Important Formulas

Let $p(x)=a_n{x}^n+a_{n-1}{x}^{n-1}+\mathrm{\cdots }+a_{1}x+a_0$ be a polynomial. If $p(a)=0$, then $a$ is a $zero$ of the polynomial and a solution of the equation $p(x)=0$. Furthermore, $(x-a)$ is a $factor$ of the polynomial.

An $n$th degree polynomial has $n$ (not necessarily distinct) zeros.
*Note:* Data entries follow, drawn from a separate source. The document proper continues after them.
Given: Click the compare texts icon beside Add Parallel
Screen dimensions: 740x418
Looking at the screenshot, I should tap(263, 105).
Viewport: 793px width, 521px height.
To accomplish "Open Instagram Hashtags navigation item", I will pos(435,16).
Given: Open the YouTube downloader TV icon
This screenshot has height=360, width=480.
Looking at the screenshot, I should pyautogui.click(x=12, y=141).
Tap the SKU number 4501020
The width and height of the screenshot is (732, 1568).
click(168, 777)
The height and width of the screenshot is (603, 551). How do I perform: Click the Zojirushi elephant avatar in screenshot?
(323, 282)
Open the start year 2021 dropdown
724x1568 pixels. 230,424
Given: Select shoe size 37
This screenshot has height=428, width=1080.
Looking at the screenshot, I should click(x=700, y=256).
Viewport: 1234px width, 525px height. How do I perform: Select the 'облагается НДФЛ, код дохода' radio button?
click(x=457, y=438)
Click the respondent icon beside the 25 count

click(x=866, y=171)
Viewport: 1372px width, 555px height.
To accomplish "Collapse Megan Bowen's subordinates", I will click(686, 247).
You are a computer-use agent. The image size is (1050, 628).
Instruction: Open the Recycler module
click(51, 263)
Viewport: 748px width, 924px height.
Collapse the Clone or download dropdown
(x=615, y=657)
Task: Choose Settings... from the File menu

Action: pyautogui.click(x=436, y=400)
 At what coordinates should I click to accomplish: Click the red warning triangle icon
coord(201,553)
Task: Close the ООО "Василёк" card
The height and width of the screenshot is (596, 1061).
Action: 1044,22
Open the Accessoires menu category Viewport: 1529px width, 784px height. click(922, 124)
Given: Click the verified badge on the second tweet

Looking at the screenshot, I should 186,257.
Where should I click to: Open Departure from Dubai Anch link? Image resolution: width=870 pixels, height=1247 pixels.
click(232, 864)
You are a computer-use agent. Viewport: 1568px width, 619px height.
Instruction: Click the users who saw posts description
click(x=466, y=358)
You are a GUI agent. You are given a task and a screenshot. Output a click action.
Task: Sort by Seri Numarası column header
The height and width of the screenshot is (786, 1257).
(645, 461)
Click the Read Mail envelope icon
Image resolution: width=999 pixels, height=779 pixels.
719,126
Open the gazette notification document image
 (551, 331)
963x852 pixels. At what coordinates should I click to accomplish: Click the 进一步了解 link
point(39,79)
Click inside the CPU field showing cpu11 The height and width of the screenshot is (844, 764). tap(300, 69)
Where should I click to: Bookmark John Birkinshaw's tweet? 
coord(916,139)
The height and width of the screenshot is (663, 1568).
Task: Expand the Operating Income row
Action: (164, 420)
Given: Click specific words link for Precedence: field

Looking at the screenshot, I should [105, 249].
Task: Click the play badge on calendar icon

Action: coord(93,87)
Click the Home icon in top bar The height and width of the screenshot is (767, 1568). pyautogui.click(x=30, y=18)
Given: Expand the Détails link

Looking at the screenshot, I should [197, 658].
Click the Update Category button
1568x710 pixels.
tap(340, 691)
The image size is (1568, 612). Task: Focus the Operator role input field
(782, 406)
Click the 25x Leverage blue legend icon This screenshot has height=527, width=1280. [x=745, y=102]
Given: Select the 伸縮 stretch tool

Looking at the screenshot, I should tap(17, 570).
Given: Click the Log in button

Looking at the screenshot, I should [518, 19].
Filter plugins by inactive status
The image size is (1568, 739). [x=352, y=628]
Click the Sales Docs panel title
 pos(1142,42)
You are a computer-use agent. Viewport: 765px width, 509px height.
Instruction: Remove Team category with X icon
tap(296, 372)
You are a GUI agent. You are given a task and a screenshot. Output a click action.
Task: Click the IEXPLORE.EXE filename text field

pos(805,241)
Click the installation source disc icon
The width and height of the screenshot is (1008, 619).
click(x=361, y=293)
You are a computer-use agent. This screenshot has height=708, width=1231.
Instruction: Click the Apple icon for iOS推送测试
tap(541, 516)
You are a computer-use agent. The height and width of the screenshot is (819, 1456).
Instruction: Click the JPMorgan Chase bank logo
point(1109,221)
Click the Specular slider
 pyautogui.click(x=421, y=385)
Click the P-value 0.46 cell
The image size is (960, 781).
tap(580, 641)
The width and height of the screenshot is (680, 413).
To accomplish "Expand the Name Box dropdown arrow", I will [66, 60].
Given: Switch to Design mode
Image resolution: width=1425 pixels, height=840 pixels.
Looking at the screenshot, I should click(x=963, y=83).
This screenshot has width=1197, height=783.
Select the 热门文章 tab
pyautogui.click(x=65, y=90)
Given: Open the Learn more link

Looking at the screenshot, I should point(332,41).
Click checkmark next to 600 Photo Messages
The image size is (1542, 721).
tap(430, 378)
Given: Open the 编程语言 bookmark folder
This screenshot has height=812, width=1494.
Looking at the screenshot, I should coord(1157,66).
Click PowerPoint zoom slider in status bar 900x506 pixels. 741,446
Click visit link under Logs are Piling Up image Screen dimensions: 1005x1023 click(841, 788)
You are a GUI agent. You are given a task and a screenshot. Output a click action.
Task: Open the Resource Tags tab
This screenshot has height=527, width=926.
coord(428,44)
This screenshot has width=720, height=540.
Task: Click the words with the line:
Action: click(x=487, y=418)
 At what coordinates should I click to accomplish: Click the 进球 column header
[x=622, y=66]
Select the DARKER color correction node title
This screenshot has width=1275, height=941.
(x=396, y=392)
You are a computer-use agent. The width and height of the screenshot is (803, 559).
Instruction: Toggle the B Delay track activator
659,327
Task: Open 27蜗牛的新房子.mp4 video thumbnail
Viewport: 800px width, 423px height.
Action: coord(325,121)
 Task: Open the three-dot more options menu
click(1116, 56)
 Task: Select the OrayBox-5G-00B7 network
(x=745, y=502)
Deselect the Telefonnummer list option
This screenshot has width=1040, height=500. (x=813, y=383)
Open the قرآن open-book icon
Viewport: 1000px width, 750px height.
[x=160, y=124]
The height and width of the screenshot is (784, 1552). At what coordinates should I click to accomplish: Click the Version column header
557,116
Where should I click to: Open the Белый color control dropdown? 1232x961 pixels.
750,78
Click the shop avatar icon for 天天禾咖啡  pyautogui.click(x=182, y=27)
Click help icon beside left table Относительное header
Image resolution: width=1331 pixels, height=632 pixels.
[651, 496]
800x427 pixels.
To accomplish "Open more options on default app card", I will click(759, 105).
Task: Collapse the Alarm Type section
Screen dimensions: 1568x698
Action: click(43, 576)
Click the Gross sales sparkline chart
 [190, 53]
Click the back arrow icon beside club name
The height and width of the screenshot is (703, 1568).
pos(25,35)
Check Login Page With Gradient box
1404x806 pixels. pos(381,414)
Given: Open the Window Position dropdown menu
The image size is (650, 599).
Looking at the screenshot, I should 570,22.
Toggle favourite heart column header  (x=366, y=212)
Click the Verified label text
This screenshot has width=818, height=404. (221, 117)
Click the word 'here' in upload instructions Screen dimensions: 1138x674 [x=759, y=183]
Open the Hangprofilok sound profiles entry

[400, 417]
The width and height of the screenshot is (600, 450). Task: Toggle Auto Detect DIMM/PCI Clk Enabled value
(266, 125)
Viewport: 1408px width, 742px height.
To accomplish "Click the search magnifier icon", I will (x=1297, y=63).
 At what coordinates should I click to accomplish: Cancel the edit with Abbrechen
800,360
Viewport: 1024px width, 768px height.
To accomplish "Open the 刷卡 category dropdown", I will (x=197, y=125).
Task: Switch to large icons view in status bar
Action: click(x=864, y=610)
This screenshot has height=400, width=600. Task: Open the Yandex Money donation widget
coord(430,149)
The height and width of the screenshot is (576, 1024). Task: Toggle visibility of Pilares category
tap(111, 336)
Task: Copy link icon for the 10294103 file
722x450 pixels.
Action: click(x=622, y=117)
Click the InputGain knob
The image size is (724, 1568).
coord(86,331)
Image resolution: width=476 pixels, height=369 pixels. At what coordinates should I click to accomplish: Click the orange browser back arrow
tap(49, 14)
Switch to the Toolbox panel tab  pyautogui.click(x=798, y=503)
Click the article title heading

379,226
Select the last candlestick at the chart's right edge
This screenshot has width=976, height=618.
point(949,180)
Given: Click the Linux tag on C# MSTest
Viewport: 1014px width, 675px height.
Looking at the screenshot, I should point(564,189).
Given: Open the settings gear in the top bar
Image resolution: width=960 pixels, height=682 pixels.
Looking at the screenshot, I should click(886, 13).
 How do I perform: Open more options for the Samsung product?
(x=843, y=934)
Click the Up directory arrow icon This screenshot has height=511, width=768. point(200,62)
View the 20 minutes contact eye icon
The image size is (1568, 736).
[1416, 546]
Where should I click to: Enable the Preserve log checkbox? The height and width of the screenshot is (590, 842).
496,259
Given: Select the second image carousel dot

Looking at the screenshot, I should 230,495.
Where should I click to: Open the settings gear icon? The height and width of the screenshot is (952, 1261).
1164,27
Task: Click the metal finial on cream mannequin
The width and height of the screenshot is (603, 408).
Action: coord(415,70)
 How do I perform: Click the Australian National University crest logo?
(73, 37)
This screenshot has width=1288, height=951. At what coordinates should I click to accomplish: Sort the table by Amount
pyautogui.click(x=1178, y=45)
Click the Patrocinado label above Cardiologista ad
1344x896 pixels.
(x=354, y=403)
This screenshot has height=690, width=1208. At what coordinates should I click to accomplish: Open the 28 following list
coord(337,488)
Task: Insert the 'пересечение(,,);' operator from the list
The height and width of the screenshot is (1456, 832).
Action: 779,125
Although all of these zeros may be imaginary, a real polynomial of odd degree must have at least one real zero.

If $p(x)=a{x}^2+bx+c$, then the zeros of $p$ are $x={\displaystyle \frac{-b\pm \sqrt{b^2-4ac}}{2a}}$

If $p(x)=a_n{x}^n+a_{n-1}{x}^{n-1}+\mathrm{\cdots }+a_{1}x+a_0$ has integer coefficients, then every $rational$ $zero$ of $p$ is of the form $x=r/s$, where $r$ is a factor of $a_0$ and $s$ is a factor of $a_n$.

$ac{x}^3+ad{x}^2+bcx+bd=a{x}^2(cx+d)+b(cx+d)=(a{x}^2+b)(cx+d)$

$W={\displaystyle {\int }_a^b}F(x)𝑑x$

$F={\displaystyle {\int }_a^b}wd(y)\mathrm{\ell }(y)𝑑y$